Sabtu, 26 September 2015

Dosa kalau Pendidikan tanpa Karakter

Ojasca me, sahasca me, atma ca me
Tanuusca me, sarma ca me.
Varma came, yajnena kalpantam.
(Yajurveda XVIII.3) 

Maksudnya:
Semoga melalui yadnya kami memperoleh sifat-sifat utama seperti: kemuliaan, kejayaan, kekuatan rohani, kesehatan jasmani, kesejahteraan dan perlindungan Tuhan. 


Menyelenggarakan pendidikan sesungguhnya suatu yadnya yang sangat mulia. Dalam Bhagawad Gita IV.33 dinyatakan persembahan berupa ilmu pengetahuan suci (Jnyana Yadnya) dinyatakan jauh lebih utama daripada beryadnya dengan harta benda. Karena lewat pendidikanlah akan dapat melahirkan orang-orang arif bijaksana. Hidup tanpa kearifan adalah hidup menuju kehancuran. 

Hakikat penyelenggaraan pendidikan lewat sekolah adalah untuk melakukan Jnyana Yadnya membangun manusia-manusia berkarakter mulia. Penyelenggaraan pendidikan tanpa membangun karakter yang luhur sesungguhnya pendidikan itu akan menyebar dosa. Penyelenggaraan pendidikan di sekolah tidak semata-mata mengajarkan peserta didik untuk mencari nafkah. 

Pendidikan harus melahirkan manusia yang memiliki kemampuan mengelola hidupnya dengan baik dan benar. Tanpa membangun karakter yang luhur pendidikan itu akan menimbulkan dosa sosial. Demikian pandangan Mahatma Gandhi tentang hal yang dapat menimbulkan dosa sosial. 

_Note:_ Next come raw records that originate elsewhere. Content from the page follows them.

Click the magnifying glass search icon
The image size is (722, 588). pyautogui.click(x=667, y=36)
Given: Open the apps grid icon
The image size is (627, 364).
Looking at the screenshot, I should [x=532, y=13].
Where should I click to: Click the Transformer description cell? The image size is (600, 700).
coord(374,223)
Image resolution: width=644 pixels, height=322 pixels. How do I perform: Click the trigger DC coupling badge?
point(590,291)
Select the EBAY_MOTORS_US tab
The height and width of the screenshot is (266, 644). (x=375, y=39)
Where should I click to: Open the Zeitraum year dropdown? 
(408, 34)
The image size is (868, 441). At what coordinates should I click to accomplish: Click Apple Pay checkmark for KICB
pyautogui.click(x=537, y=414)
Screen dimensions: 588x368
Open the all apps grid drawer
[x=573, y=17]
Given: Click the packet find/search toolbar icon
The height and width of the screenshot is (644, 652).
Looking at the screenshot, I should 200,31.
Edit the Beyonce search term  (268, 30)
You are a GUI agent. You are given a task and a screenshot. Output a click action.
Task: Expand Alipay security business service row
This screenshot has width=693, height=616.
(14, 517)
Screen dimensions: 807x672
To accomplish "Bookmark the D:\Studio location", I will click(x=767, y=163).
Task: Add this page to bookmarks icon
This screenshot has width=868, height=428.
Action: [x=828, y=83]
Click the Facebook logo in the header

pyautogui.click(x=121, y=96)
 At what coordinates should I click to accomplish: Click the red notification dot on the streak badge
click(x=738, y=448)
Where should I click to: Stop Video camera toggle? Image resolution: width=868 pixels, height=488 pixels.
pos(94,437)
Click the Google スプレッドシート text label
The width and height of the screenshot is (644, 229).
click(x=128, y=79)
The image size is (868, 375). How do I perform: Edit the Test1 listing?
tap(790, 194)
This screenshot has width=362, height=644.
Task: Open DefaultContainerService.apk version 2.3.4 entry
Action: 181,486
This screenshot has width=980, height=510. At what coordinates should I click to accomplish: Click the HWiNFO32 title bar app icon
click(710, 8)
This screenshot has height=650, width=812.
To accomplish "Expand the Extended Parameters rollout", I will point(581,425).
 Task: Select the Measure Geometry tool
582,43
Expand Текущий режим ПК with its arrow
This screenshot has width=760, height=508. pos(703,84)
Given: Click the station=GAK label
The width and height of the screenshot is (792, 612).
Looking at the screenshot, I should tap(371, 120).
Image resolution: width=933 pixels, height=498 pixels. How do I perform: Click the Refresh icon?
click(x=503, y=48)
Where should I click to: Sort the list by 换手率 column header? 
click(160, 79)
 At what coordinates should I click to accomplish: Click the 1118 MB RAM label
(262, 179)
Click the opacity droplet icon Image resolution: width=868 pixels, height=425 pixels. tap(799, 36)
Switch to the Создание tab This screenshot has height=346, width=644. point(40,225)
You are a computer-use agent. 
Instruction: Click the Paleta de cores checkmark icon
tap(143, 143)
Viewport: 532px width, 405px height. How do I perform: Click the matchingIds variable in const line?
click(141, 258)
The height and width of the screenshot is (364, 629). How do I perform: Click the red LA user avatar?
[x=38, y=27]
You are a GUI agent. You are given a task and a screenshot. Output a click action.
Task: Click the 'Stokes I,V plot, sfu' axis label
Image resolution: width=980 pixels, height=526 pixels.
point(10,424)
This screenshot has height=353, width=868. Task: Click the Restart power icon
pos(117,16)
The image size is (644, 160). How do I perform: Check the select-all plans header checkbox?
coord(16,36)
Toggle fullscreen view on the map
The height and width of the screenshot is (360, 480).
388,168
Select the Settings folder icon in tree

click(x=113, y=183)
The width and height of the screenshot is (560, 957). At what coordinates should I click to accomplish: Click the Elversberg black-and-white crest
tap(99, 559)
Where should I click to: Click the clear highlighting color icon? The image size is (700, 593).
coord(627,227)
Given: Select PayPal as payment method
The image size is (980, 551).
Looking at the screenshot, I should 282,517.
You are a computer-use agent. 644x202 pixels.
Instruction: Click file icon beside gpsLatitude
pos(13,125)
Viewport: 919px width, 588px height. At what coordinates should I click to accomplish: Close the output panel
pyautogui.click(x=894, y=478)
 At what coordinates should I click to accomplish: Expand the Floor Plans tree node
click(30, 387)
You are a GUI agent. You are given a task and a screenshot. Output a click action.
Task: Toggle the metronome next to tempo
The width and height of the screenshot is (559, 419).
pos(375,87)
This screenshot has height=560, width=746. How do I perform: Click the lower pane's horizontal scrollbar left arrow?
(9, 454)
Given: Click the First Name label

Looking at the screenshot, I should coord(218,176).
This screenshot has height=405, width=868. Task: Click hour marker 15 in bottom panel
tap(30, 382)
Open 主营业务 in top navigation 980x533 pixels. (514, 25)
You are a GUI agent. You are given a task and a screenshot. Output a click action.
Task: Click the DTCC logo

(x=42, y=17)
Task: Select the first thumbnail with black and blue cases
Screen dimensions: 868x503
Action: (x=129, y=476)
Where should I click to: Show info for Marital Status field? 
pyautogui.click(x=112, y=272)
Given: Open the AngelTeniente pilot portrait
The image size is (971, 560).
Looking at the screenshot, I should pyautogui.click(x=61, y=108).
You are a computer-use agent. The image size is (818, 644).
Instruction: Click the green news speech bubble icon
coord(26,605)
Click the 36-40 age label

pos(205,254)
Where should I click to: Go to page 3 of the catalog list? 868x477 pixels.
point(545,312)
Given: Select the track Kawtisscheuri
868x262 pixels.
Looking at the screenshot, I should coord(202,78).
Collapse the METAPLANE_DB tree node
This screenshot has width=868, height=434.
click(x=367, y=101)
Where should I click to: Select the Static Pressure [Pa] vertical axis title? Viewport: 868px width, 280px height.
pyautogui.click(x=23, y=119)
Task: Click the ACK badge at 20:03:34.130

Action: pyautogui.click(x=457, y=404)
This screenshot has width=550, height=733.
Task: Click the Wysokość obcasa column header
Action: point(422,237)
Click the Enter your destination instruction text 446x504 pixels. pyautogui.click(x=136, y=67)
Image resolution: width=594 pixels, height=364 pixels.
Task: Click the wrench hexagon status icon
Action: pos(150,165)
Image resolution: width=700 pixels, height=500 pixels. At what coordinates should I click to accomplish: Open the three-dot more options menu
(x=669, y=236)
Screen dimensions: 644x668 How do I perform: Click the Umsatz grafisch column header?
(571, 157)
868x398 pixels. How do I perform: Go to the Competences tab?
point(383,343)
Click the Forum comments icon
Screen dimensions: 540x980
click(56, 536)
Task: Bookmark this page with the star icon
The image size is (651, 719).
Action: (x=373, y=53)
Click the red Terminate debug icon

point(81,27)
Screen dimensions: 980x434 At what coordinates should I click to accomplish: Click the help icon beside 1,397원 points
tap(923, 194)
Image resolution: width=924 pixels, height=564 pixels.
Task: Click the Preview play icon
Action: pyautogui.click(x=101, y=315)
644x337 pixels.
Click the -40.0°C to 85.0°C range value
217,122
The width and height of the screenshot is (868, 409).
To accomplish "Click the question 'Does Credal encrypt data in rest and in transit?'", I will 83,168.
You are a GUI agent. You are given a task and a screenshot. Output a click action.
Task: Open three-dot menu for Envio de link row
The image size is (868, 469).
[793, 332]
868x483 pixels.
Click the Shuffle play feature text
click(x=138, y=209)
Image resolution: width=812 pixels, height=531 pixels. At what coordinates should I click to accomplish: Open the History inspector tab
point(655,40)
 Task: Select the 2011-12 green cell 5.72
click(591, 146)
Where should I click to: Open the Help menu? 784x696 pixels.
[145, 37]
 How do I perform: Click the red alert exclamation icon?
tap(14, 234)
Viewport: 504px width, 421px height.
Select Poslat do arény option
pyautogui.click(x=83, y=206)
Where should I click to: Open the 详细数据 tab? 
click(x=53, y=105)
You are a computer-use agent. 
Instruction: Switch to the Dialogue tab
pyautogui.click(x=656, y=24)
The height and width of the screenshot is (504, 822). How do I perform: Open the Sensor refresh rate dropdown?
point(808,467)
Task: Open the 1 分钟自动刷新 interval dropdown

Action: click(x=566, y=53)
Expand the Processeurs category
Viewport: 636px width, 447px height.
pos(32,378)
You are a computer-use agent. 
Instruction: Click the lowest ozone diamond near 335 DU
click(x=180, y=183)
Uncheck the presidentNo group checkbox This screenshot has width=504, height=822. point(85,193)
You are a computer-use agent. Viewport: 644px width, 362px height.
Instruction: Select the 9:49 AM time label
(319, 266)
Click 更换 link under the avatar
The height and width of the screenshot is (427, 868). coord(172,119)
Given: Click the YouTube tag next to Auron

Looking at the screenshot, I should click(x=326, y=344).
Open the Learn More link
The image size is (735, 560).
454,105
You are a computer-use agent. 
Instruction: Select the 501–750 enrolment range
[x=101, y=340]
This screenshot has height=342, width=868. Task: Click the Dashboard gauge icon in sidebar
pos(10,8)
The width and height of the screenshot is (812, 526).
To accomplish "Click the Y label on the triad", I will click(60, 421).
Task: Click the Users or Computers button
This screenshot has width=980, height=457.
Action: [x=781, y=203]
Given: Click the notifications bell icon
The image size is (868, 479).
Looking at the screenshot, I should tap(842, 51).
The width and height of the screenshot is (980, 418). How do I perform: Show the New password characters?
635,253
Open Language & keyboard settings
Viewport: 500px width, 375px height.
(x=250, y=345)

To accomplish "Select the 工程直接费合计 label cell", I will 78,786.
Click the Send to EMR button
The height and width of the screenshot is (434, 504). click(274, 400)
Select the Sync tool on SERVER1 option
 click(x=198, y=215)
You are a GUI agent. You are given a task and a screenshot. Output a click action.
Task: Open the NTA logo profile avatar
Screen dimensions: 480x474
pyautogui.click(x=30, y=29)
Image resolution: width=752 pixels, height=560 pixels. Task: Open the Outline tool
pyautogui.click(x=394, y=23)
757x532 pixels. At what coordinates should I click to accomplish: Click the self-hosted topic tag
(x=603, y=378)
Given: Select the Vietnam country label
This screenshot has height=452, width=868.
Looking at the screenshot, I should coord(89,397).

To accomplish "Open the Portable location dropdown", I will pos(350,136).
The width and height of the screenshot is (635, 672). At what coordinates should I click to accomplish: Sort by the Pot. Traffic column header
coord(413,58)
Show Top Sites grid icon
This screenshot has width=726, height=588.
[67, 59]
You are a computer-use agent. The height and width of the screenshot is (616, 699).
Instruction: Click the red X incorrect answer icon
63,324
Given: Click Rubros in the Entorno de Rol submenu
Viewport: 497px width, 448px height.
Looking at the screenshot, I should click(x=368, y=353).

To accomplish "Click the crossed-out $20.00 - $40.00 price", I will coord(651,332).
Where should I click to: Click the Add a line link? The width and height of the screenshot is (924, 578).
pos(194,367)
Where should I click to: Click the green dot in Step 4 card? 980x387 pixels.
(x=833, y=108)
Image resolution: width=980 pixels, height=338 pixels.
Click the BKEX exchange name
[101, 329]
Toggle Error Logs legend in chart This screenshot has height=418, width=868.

Kalau sekolah menyelenggarakan pendidikan untuk mengajar peserta didik hanya untuk mencari nafkah, maka pendidikan itu tidak akan membawa perbaikan hidup dalam masyarakat. Menyadari hal ini para penggiat Bali yang beragama Hindu setelah kemerdekaan mendirikan sekolah sebagai wadah untuk menyelenggarakan pendidikan dengan nilai tambah moralitas Hindu dan kebudayaan Bali.
Lembaga yang menyelenggarakan pendidikan formal tersebut untuk di Denpasar Bali ini berdirilah Yayasan Dwijendra dengan nuansa Hindu dan Yayasan Saraswati dengan nuansa kebudayaan Bali. Umumnya di kabupaten lainnya juga berdiri berbagai lembaga pendidikan swasta untuk menanamkan nilai-nilai Budaya Bali yang dijiwai oleh agama Hindu. Sebelum ada sistem penyeragaman yang bertarap nasional lembaga tersebut memang cukup berhasil mengembangkan dirinya sebagai lembaga yang dibanggakan oleh masyarakat Hindu di Bali. Kebanggaan itu timbul karena lembaga pendidikan yang bernuansa Hindu dan budaya Bali mampu menciptakan gerakan untuk mendalami dan mengembangkan agama Hindu dan budaya Bali dengan cara-cara modern dalam pengertian yang sebenarnya. 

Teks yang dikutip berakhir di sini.